There are two sources of seabass broodstock: wild-caught adults and from ponds/cages (2–6 years old fishes averaging in weight from 3 to 5 kg). It is advantageous to use pond or cage-reared broodstock as they are already used to culture conditions being easier to condition and develop them into broodfish. However, when 2–3 year old cultured stocks are not available, wild-caught adults can be used, but they must be first acclimatized under cage or pond condition for at least 6 months before being used as spawners.
The fishery worker must constantly strive to minimize stress in handling captive broodstock. Efforts to capture seabass should be confined to areas where they are known to occur. The selection of a suitable gear or method of capture must also be considered.
Unless the fish are abundant in an area, the effort and cost required for capturing fish will become astronomical.

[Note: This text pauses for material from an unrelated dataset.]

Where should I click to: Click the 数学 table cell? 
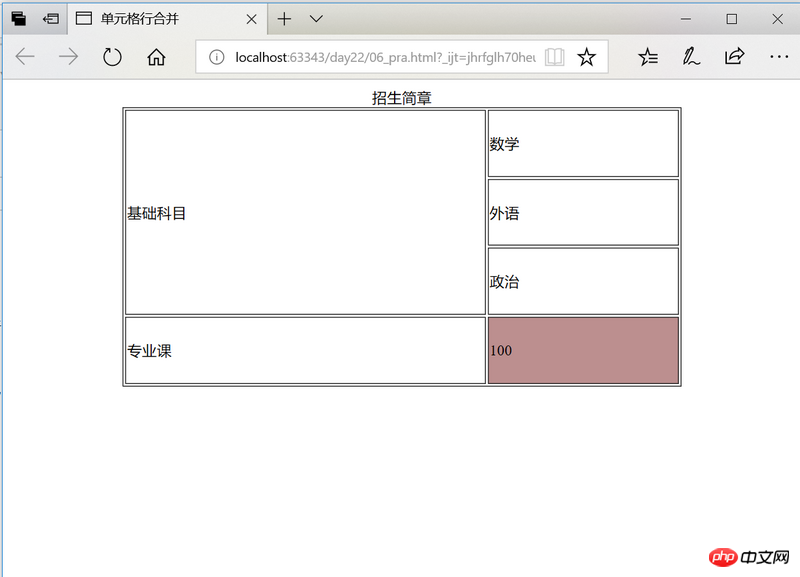pos(583,143)
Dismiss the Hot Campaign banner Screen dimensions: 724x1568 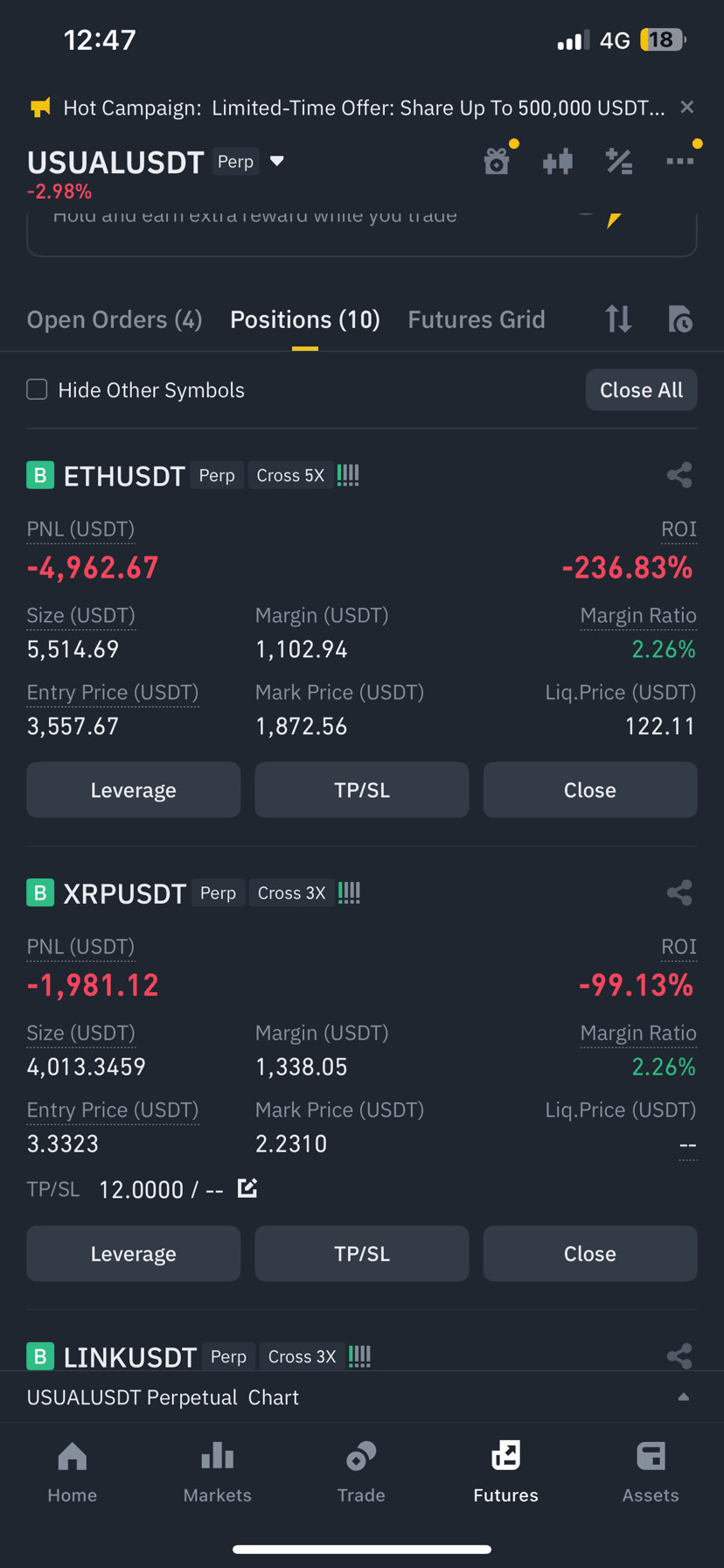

Fig. 10 Waterflow (Q) and pump h.p. vs. size and length of intake line (After Nash et al 1980)
Fig. 11 Flow Chart of Seabass Culture
Fishing gears found to be effective in collecting broodstock are as follows:
Gill net can be utilized in both stream and lake. This is set perpendicular to the current. One end of the net is supported and marked by a float while the opposite end is controlled from the boat. Gill net can be used in any depth and is, therefore, very effective in capturing seabass. Since seabass swim in mid-water, the suitable mesh size of seabass gill net is 8–12 cm. However, gill nets often cause damage to the eyes and gills of the fish.
This gear can be operated when a school of fish is observed. The net is set by surrounding the fish school. Seine nets are more preferable than gill nets because it is less injuring to the fish.

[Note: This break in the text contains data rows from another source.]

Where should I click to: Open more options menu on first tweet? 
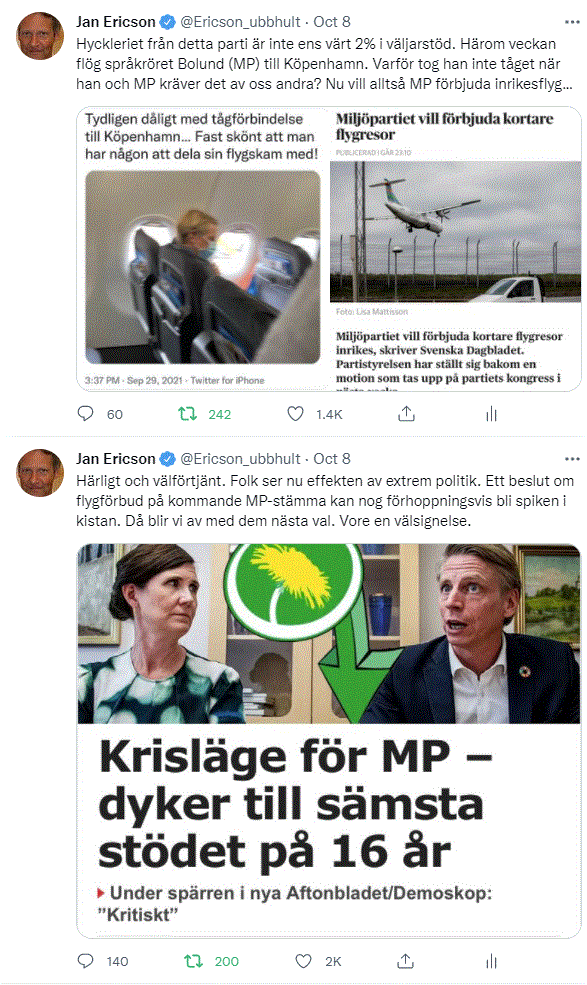point(572,22)
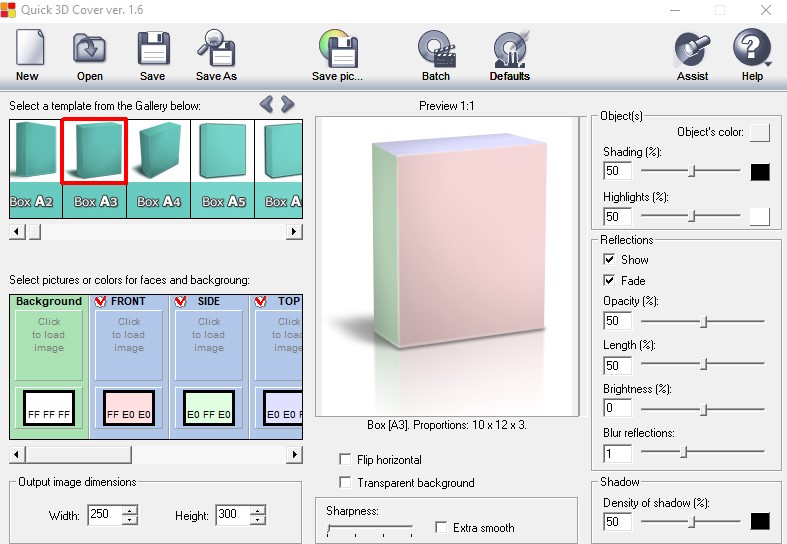Open a file with the Open icon
The height and width of the screenshot is (544, 787).
(90, 50)
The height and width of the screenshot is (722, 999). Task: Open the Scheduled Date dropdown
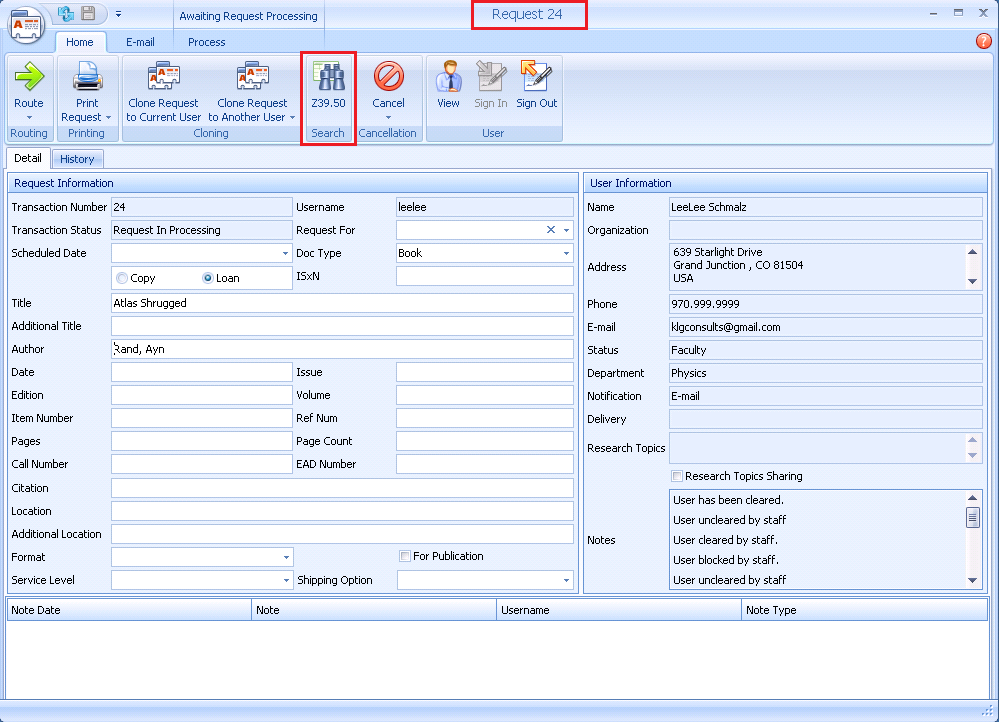[286, 254]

Fish collected by this method usually have a high mortality rate due to extreme stress caused during capture.
Captured fish are placed immediately in transport tanks and taken directly to the hatchery or holding cages. Anaesthetic is not necessary if the fish are shipped in live tanks or in aerated transport containers. Upon arrival at the hatchery, the fish are treated with antibiotic such as oxytetracycline. If antibiotic is applied directly into the water, absorption is effected across the gills and the skin of the fish. The recommended concentrations of antibiotics are: 2 ppm for the dripping method for 24 hours and 20 mg per 1 kilogram of fish for the injection method.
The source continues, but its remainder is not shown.